- **THE TASKS**
• A. In the 7HA Users Group report, condense the paragraph beginning "What follows is an exclusive industry report" into a short bulleted list that keeps its main facts.
• B. Repeat the text of the 7HA Users Group report word for word, between "What follows is" and "with addressing issues.", inclusive.

- **EXCERPT PROVIDED**
__________

A CCJ ONsite Special Report

Welcome the 7HA Users Group into the pantheon of power-industry organizations seeking peer-to-peer interaction to solve problems expeditiously and provide a collective check on official OEM positions regarding fleet- and plant-level issues.

Representatives from well over a dozen facilities and five countries, responsible for 30+ machines, attended the inaugural 7HA Users Conference, in Fort Worth, Tex, Sept 12-13, 2018. The table illustrates machine operating stats as reported by the participating owner/operators. Obviously, it is early days for the technology with respect to commercial operations.

The scene was reminiscent of the early 1990s when the F-class technology emerged in commercial settings, dozens of units were sold worldwide, engines began operating before any appreciable operating experience had been gained with the fleet leaders, and before long, units were being air-lifted from around the world to have serious deficiencies addressed.

You can read about that experience in “Flaw in Design of Turbines Results in Massive Recall from Utilities All Over,” by William M Carley of the Wall Street Journal, May 6, 1996.

We don’t preface this article this way to create ill will among users and OEMs, but to remind the community that the evolution of high-energy, highly engineered, cutting-edge power systems is rarely a smooth process. To get to today’s landscape of F-class machines humming around the world doing what is expected of them, for example, the industry had to get through a tumultuous early to mid-1990s period which deeply affected all five major large-frame OEMs at the time. Now there are three.

What follows is an exclusive industry report from the 7HA Users meeting. All technical issues are described generically out of respect for the extreme sensitivity owner/operators face managing the OEM relationship. GE was there in full force, though, with the meeting structured as first day devoted exclusively to owner/operators, and the second day to the OEM response, followed by a plant tour. CCJ was invited to attend only the part of the OEM session that had nothing to do with addressing issues.

The material, to the extent possible, is organized in priority of fleet issues and/or issues affecting multiple sites. Then a punch list is provided—issues experienced by one or two sites. Learning through open and transparent discussions among the folks who live and die with the equipment is the fastest route to commercial success with the technology.

Keep in mind that the 7H machine has established new industry records for power output, efficiency, emissions, and turndown flexibility. These achievements were reported in an earlier article. 

First-stage bucket failure

As if on cue to accentuate the importance of such conferences, the first speaker noted that one of its machines had, just days earlier, experienced a first-stage turbine (S1B) bucket failure after less than 10,000 operating hours. All four units (at two sites) being operated by this company were then shut down as a precaution.

__________

- **PROVIDED MATERIAL**
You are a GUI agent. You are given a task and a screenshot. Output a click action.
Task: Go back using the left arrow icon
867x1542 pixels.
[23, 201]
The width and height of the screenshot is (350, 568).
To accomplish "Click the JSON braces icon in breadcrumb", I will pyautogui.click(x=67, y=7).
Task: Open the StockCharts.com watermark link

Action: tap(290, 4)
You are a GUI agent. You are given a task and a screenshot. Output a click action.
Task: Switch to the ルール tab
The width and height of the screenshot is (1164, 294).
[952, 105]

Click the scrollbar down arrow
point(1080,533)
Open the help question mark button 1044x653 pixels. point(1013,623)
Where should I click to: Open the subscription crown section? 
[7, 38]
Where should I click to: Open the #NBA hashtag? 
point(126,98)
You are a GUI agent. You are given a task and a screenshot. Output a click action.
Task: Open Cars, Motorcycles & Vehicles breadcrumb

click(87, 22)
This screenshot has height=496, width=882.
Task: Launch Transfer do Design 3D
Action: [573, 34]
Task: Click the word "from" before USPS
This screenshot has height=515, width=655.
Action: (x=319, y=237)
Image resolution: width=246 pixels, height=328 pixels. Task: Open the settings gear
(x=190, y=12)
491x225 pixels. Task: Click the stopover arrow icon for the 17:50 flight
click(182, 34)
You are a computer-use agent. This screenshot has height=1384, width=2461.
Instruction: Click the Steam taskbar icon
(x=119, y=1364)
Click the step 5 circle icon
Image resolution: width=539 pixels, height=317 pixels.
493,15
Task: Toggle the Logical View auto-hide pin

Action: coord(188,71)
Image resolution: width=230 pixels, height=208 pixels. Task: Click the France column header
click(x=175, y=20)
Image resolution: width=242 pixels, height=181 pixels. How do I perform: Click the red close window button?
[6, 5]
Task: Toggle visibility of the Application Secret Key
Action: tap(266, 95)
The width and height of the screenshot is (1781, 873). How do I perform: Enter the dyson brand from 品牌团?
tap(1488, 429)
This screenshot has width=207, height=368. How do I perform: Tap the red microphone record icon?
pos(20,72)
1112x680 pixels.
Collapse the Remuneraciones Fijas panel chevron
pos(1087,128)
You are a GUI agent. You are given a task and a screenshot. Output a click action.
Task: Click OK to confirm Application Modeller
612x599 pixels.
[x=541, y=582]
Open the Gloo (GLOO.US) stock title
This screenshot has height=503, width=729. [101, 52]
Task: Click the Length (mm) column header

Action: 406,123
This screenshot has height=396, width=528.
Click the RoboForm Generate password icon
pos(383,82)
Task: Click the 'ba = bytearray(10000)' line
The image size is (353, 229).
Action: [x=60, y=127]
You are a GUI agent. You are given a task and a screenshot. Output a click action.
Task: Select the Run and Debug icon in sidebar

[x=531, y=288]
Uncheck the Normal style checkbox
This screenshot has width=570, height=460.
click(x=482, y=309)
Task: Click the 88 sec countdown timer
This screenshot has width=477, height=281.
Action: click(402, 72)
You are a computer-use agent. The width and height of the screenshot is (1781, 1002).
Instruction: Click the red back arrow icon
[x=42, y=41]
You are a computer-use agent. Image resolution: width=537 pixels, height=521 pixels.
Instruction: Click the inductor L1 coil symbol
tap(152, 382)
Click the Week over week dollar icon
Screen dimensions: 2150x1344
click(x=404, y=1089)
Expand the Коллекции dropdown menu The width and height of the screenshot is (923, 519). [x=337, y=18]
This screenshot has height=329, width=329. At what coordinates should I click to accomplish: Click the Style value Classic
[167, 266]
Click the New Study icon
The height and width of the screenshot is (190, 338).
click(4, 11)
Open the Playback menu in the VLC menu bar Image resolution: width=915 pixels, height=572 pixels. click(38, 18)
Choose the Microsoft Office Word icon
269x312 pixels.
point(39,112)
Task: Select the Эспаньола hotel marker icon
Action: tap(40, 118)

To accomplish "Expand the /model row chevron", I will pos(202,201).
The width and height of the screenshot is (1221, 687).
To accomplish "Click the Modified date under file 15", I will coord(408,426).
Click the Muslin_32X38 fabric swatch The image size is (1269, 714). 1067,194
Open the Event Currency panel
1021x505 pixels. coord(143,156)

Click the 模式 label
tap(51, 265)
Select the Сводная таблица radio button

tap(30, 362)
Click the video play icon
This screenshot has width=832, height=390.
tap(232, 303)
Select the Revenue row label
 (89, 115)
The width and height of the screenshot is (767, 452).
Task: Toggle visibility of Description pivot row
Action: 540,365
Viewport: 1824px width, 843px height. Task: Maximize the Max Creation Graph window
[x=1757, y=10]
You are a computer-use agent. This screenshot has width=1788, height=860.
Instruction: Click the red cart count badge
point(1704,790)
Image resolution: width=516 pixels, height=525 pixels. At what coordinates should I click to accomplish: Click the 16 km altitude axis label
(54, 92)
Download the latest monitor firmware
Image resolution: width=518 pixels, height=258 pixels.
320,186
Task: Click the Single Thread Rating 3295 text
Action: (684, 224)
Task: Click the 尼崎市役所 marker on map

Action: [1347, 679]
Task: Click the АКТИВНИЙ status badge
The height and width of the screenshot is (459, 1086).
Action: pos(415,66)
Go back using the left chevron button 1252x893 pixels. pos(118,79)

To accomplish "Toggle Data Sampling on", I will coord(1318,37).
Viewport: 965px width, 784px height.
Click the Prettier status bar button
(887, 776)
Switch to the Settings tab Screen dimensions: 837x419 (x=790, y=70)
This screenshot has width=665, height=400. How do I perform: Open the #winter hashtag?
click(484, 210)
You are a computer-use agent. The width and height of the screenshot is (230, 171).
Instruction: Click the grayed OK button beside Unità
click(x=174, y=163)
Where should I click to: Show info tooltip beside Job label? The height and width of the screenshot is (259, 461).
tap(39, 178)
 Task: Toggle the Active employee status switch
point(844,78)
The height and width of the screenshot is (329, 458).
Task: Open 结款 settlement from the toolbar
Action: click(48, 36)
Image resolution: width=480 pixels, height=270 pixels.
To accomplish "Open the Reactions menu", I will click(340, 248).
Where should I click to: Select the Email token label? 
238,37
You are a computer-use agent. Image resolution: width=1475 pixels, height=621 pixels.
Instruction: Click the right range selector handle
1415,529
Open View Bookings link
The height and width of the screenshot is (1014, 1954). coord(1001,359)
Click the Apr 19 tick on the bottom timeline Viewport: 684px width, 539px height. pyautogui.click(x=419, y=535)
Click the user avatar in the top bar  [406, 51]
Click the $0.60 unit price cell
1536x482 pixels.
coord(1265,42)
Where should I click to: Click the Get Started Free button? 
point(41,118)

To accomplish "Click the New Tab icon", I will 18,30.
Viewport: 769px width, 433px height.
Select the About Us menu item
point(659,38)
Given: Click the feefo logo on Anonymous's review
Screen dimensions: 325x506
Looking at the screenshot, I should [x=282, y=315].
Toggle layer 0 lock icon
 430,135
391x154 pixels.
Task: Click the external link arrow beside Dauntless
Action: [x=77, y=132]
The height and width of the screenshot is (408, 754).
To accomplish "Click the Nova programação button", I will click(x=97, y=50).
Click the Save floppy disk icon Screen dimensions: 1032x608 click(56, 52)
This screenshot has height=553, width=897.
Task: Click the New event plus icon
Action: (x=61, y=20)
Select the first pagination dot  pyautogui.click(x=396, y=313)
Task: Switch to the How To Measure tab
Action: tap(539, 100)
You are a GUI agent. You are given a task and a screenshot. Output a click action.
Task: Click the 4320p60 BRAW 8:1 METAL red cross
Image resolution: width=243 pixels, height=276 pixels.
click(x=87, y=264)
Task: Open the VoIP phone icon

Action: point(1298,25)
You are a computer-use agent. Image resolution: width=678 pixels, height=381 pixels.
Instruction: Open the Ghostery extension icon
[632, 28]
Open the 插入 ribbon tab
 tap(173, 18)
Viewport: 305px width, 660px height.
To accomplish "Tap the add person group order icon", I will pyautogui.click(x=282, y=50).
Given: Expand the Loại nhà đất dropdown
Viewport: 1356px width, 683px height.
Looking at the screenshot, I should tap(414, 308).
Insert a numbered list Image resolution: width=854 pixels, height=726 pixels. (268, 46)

__________

- **PER-TASK ANSWERS**
• A.
- Exclusive industry report from the 7HA Users meeting.
- Technical issues are described generically because owner/operators face extreme sensitivity in managing the OEM relationship.
- GE attended in full force.
- Day one was for owner/operators only. Day two covered the OEM response and was followed by a plant tour.
- CCJ was invited only to the part of the OEM session that did not address issues.

• B.
What follows is an exclusive industry report from the 7HA Users meeting. All technical issues are described generically out of respect for the extreme sensitivity owner/operators face managing the OEM relationship. GE was there in full force, though, with the meeting structured as first day devoted exclusively to owner/operators, and the second day to the OEM response, followed by a plant tour. CCJ was invited to attend only the part of the OEM session that had nothing to do with addressing issues.